Uma coisa muito importante foi que cada seção da comissão de controle tinha representação relevante e a responsabilidade de administrar a sociedade inteira. Havia a indústria metalúrgica, que fabricava material bélico, a indústria têxtil e a do papel. Este prédio é emblemático, com seus escritórios na parte de cima e linhas de produção de papel no térreo, por exemplo o famoso papel de cigarros -bambu.- Acho que todo mundo já ouviu falar de -bambu-. O importante é que eles não apenas mantiveram a fábrica durante os três anos da guerra, fornecendo comida, como no final conseguiram acumular lucro de 5 milhões de pesetas no banco. Isto é significativo. Além do mais, todas as linhas de produção foram totalmente renovadas e as máquinas estavam em perfeitas condições. Quando os donos voltaram da guerra, tiveram dificuldade para fechar os cofres, tantas eram as cédulas de dinheiro fazendo pressão contra as portas.

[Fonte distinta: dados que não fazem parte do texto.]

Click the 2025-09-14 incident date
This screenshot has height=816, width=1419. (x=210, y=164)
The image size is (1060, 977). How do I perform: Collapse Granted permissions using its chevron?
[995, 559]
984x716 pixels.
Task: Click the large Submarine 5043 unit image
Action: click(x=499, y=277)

A situação das mulheres mudou um pouco. Naquela época elas ocupavam posição secundária. Foi por meio desta revolução que as mulheres compreenderam sua situação; tornaram-se mais independentes e ativas, não só nas fábricas onde as armas eram fabricadas, mas também em outras funções dos coletivistas, como administradoras ou enfermeiras. Uma mudança radical começou com grandes propósitos. Na época, Frederica Montseny era a ministra da saúde. As mulheres conquistaram o direito do divórcio e do aborto e levaram a cabo muitos projetos para eliminar as enormes diferenças que elas haviam enfrentado até então. Foi por meio da guerra que a situação das mulheres mudou, porque antes disso a república não estava muito interessada nelas.

Para mim, os fatores mais importantes numa sociedade alternativa são a solidariedade, a igualdade e o respeito mútuo. Isso claramente acaba com a rivalidade e põe em cheque a crença de que as pessoas se vêem a si próprias como mais importantes e mais talentosas que as outras. Somos polivalentes e diferenciados, e essa diversidade têm de se consolidar em apoio, solidariedade e respeito mútuo, caso contrário torna-se virtualmente insuportável viver junto em sociedade. Na realidade, a vida continua a ser definida pelo egoísmo e por isso é que os resultados são o que são. Numa sociedade regida pela solidariedade, a pessoa que tiver habilidade para realizar determinada tarefa pode ajudar outras que tenham dificuldade em levar a sua a cabo e assim expressar sua solidariedade. Isso levaria solidamente à eliminação do egoísmo, inveja e intranqüilidade, que hoje dominam a sociedade, impelem-nos a nos confrontarmos uns com os outros e o resultado é pessoas violentamente destruindo-se entre si. Eu conto com uma sociedade que seja pacífica, progressista e respeitadora.

Como estruturaríamos uma nova sociedade, uma sociedade anárquica? Em primeiro lugar, o fator mais importante é analisar o território, o clima, o que se pode produzir e o número de pessoas que a região comporta. Para administrar essa região e saber o que se pode produzir, os homens e mulheres que vivem nessa região têm que saber não apenas como produzir riquezas, mas também como gerenciá-las. Politicamente falando, deverá haver federações, regiões que seriam unidas. O sindicato de negócios é composto da seguinte maneira: cada escopo de trabalho é dividido em seções, e cada seção ocupa e se responsabiliza pelo seu ramo. Desta maneira, cada região terá mesmo que se responsabilizar pela sua realidade e pelos seus problemas, que têm de resolver. Se não forem capazes de administrar suas próprias mazelas, terão de pedir ajuda a outra região, a fim de superar a crise. Desta maneira, cada região poderia compensar suas próprias deficiências.

É bem verdade que o período que selecionamos - de 1936 a 1939 - foi muito violento, porque estávamos em guerra. Mas as pessoas que estavam à frente do coletivismo não eram violentas. Conduziram o coletivismo sem violência, assim demonstrando que com boa organização, valores éticos e solidariedade, é possível alcançar o mesmo ou até mais do que com armas. Eu diria que se pode conseguir muito mais. Esta é a minha opinião. Para que um grupo pequeno se reuna e seja capaz de usufruir os mesmos direitos, as mesmas obrigações e a mesma solidariedade entre si. É isso que a atual sociedade está tentando destruir. Não apenas o ser humano, mas o ser humano inserido num grupo social.